## Extract provided
+--

- Other names: Quagliata or cagliata (Italian)
- Country of origin: Italy
- Region: Liguria
- Town: Genoa, Savona, La Spezia
- Texture: Half solid, Half liquid
- Certification: P.A.T.

= Prescinsêua =

Italian cheese

Prescinsêua (/lij/) is a variety of cheese typical of the province of Genoa in the region of Liguria in Italy. In Italian it is also referred to as quagliata or cagliata. It is recognised by P.A.T. (Prodotti Agroalimentari Tradizionali).

It has a consistency halfway between yogurt and ricotta cheese. It has a fairly sour flavor and is used in the preparation of a number of typical Ligurian dishes, such as pansoti (similar to ravioli but filled with vegetables), focaccia al formaggio, and many savory pies, including Genoese Easter pie (torta pasqualina).

+--

## Data section

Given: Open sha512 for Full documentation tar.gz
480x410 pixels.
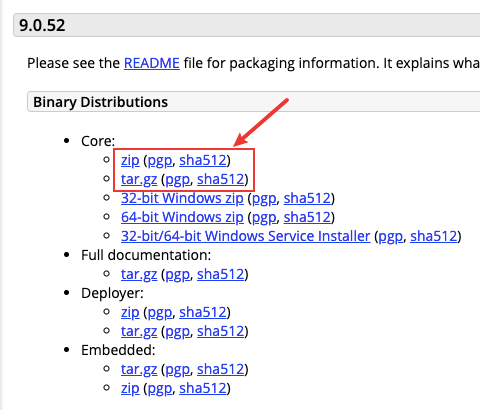Looking at the screenshot, I should [221, 274].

+--

## Tasks to carry out
1. In the article on Prescinsêua, the cheese's consistency falls halfway between which two foods?
2. Summarize the article on Prescinsêua in two sentences.
3. Carry on the article on Prescinsêua from where it stops.

## Responses per task
1. Yogurt and ricotta cheese.

2. Prescinsêua, also called quagliata or cagliata in Italian, is a cheese typical of the province of Genoa in Liguria and is recognized by P.A.T. With a fairly sour flavor and a consistency between yogurt and ricotta, it is used in Ligurian dishes such as pansoti, focaccia al formaggio and savory pies, including Genoese Easter pie.

3.
It is obtained through the process of acidification of milk: from it is derived a sour milk product, which is let rest in plastic or glass containers.

Because it spoils easily, prescinsêua is not commonly sold beyond Genoa and the eastern part of Liguria, but its flavor and consistency can be approximated by mixing ricotta cheese with yogurt or sour cream.

It is often served for breakfast, with small amounts of sugar, honey or fruit preserve added.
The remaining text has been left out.